• **Data supplied**
※
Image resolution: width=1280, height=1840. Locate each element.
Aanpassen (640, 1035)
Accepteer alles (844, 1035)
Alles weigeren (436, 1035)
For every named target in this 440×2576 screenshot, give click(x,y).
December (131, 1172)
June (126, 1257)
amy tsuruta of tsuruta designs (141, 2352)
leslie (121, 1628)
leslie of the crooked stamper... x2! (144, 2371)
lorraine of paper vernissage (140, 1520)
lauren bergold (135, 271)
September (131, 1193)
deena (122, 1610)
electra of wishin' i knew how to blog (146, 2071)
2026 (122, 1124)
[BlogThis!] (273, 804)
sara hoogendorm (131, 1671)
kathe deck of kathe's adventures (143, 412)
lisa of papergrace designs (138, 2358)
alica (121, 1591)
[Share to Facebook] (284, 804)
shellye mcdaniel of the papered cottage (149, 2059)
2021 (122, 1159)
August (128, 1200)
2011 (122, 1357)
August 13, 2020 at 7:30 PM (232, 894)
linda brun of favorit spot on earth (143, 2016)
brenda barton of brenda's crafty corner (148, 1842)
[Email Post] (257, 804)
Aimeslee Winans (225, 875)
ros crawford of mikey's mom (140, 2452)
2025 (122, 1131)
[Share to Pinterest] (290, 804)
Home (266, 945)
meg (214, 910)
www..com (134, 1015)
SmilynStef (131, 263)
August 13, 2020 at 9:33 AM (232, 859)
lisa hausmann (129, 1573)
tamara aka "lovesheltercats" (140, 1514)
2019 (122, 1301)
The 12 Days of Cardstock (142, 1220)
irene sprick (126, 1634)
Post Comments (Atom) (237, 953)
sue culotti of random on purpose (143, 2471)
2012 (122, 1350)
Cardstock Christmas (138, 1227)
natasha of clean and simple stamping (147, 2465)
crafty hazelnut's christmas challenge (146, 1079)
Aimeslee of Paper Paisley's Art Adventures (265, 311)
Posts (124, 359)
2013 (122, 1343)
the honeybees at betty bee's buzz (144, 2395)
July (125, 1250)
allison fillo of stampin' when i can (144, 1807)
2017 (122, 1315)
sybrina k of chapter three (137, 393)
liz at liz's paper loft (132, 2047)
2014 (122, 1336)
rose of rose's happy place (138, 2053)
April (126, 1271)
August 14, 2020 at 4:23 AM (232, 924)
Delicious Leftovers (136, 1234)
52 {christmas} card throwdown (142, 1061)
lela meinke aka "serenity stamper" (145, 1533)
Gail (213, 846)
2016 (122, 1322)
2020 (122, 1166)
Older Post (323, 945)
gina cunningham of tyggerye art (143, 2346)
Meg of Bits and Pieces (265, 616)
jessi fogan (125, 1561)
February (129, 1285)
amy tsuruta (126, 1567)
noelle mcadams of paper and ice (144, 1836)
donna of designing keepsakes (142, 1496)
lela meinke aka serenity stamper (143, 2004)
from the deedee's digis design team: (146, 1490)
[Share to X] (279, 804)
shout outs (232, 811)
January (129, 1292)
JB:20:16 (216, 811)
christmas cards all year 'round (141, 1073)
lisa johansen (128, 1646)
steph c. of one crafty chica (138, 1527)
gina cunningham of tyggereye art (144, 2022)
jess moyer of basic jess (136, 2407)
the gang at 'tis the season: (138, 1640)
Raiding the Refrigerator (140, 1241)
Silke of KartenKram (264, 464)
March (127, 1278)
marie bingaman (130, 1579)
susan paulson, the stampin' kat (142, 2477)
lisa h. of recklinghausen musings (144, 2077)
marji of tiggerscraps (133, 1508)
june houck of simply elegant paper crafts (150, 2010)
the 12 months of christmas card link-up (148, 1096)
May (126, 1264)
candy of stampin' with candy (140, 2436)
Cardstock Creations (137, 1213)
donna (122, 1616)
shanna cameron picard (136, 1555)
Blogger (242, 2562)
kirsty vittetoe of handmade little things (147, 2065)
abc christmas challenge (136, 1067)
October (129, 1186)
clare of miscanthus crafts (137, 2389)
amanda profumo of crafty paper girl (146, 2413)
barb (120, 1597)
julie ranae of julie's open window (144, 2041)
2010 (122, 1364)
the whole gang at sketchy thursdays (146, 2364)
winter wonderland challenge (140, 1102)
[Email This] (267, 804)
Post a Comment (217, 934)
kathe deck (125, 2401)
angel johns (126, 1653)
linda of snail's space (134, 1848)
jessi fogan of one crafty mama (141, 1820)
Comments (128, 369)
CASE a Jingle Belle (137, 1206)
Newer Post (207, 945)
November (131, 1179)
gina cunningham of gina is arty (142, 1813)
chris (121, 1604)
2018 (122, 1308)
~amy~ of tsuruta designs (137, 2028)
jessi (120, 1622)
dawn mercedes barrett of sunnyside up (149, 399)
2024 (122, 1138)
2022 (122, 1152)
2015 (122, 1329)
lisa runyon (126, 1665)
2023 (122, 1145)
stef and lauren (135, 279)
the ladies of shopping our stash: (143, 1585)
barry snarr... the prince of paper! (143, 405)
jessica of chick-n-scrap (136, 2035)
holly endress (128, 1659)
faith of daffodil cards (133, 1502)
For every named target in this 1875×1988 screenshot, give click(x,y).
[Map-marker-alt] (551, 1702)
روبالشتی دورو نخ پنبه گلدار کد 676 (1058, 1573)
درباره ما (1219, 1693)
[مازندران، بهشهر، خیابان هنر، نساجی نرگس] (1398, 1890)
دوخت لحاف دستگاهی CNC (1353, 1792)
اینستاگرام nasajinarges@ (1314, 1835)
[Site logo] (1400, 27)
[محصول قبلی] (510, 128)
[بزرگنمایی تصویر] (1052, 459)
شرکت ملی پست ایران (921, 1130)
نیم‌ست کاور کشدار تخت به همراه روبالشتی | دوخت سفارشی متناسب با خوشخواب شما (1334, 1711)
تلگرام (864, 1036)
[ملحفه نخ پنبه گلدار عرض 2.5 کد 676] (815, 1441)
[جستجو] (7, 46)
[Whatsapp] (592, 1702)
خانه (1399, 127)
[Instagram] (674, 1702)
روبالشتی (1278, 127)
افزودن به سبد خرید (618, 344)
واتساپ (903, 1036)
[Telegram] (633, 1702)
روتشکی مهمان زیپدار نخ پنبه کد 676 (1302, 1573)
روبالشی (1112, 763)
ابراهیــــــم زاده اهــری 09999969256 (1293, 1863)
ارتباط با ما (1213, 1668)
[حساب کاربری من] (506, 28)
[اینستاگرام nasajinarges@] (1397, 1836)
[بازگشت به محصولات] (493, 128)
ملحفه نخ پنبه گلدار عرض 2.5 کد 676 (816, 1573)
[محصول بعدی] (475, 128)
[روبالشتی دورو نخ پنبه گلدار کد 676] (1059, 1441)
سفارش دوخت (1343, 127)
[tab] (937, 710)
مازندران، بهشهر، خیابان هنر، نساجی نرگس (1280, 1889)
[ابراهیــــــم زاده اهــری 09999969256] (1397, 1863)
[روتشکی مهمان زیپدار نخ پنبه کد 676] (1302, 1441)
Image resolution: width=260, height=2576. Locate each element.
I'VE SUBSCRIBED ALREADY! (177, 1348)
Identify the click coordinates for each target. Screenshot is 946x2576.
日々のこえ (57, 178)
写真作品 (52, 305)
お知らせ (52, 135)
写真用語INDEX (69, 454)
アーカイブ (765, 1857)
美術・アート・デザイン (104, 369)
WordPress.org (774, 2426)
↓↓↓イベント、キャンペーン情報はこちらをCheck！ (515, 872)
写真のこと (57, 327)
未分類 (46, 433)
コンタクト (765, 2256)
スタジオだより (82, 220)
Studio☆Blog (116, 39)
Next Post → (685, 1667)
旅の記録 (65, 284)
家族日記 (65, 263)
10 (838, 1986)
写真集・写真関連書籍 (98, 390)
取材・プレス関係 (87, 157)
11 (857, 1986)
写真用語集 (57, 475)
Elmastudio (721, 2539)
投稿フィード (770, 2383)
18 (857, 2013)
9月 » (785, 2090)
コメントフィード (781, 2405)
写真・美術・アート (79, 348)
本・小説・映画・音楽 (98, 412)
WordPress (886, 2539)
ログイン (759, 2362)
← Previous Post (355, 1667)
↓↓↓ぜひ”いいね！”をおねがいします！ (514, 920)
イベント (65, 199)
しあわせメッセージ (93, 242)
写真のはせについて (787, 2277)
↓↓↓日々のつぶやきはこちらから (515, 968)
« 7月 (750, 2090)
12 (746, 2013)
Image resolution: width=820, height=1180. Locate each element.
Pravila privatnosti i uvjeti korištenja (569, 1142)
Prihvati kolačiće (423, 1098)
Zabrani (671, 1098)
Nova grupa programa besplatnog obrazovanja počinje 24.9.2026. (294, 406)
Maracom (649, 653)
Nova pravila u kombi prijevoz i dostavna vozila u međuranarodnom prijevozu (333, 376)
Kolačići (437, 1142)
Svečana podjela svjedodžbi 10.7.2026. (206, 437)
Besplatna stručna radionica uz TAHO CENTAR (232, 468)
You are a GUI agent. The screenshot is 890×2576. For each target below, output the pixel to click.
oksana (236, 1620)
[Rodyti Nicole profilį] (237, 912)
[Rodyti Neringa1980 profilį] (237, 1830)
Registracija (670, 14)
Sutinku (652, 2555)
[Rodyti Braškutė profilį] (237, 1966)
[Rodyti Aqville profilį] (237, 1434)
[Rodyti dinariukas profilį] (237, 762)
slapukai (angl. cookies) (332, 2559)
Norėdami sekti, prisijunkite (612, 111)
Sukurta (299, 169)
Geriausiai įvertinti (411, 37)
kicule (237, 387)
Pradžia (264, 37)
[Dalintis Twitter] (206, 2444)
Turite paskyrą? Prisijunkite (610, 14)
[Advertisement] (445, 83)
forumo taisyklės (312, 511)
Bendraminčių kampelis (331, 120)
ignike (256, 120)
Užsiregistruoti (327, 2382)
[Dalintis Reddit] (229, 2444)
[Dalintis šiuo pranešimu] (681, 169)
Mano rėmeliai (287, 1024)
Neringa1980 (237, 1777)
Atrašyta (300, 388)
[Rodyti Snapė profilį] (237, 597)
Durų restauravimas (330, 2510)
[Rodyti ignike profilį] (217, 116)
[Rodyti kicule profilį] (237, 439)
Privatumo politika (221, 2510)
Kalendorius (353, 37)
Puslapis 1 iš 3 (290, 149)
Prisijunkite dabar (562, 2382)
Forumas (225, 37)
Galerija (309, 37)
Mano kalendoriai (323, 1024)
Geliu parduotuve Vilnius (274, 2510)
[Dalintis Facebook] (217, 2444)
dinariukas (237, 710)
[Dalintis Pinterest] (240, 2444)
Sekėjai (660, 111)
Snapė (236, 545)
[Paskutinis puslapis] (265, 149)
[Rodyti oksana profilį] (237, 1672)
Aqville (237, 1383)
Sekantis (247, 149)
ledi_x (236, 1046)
※
• **What is expected**
Copy every line that contains "crafts" from the listing above.

• **Task response**
june houck of simply elegant paper crafts (150, 2010)
clare of miscanthus crafts (137, 2389)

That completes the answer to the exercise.